Wykonaj polecenia
a – Jakie przykładowe nazwy takich portali podaje tekst o anonimowych portalach atakujących prawników?
b – Proszę przepisać dosłownie fragment tekstu o anonimowych portalach atakujących prawników, zaczynając od słów „Jak zauważa autor” i ciągnąc aż do słów „nieujawnionych zazwyczaj korespondentów.”.

Cytowany fragment
TK



Anonimowe portale atakują prawników

administrator portalu| Internet| Krzysztof Uczkiewicz| portal internetowy

włącz czytnik

Od kilku już lat panoszą się w Internecie osobliwe portale specjalistyczne, które mają służyć wyłącznie wymianie doświadczeń i opinii o pracy profesjonalnych pełnomocników procesowych. Czy prawo jest wobec nich bezsilne - zastanawia się adwokat Krzysztof Uczkiewicz.

Jak zauważa autor artykułu opublikowanego w "Rzeczpospolitej", portale takie noszą zgoła niewinne nazwy typu „Wybierz prawnika", „Oceń fachowca" itp. Dopiero po wejściu na taki portal dowiadujemy się o rzeczywistym charakterze tej szczególnej oferty. Dla każdego praktykującego adwokata (ale często także dla radcy prawnego) prowadzona jest osobna, otwarta dla publiczności „teczka", która zawiera zbiór (wybór?) poświęconych mu wpisów pochodzących od nieujawnionych zazwyczaj korespondentów.

- Bez owijania w bawełnę trzeba tu ujawnić, iż wpisy te mają z reguły charakter niewybrednych publicznych donosów mających zdyskredytować wybraną ofiarę. Teksty typu „stanowczo nie polecam" należą wśród nich do najoględniejszych - pisze Krzysztof Uczkiewicz.

Wyświetlane dane
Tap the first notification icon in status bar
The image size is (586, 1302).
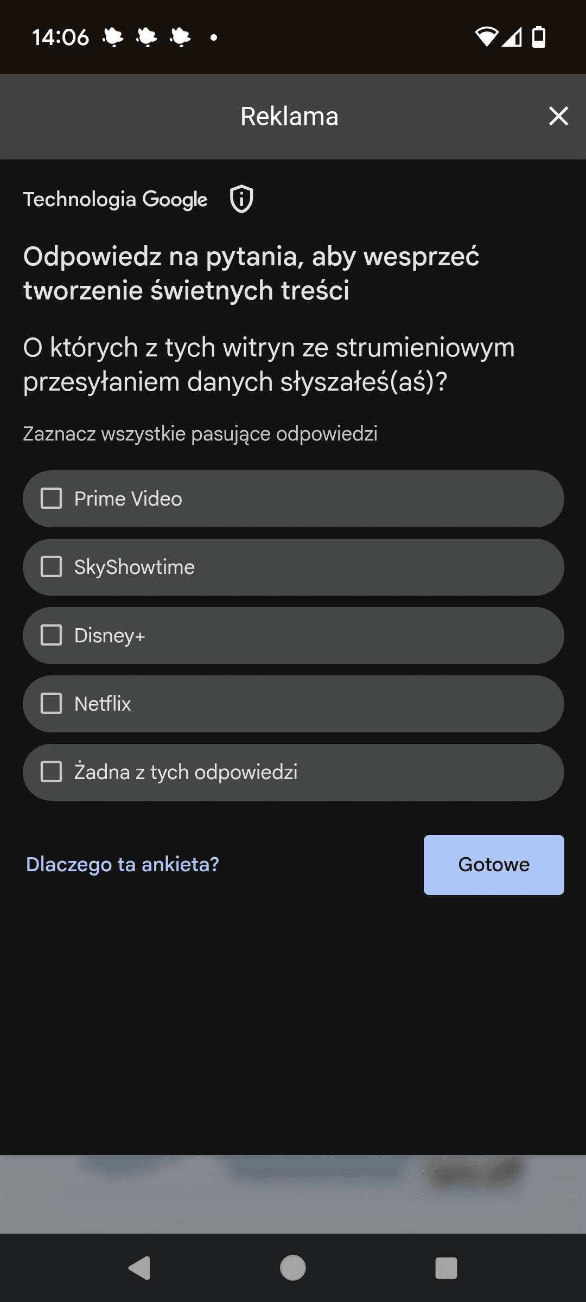(113, 37)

Odpowiedzi
a – „Wybierz prawnika” i „Oceń fachowca”.

b –
Jak zauważa autor artykułu opublikowanego w "Rzeczpospolitej", portale takie noszą zgoła niewinne nazwy typu „Wybierz prawnika", „Oceń fachowca" itp. Dopiero po wejściu na taki portal dowiadujemy się o rzeczywistym charakterze tej szczególnej oferty. Dla każdego praktykującego adwokata (ale często także dla radcy prawnego) prowadzona jest osobna, otwarta dla publiczności „teczka", która zawiera zbiór (wybór?) poświęconych mu wpisów pochodzących od nieujawnionych zazwyczaj korespondentów.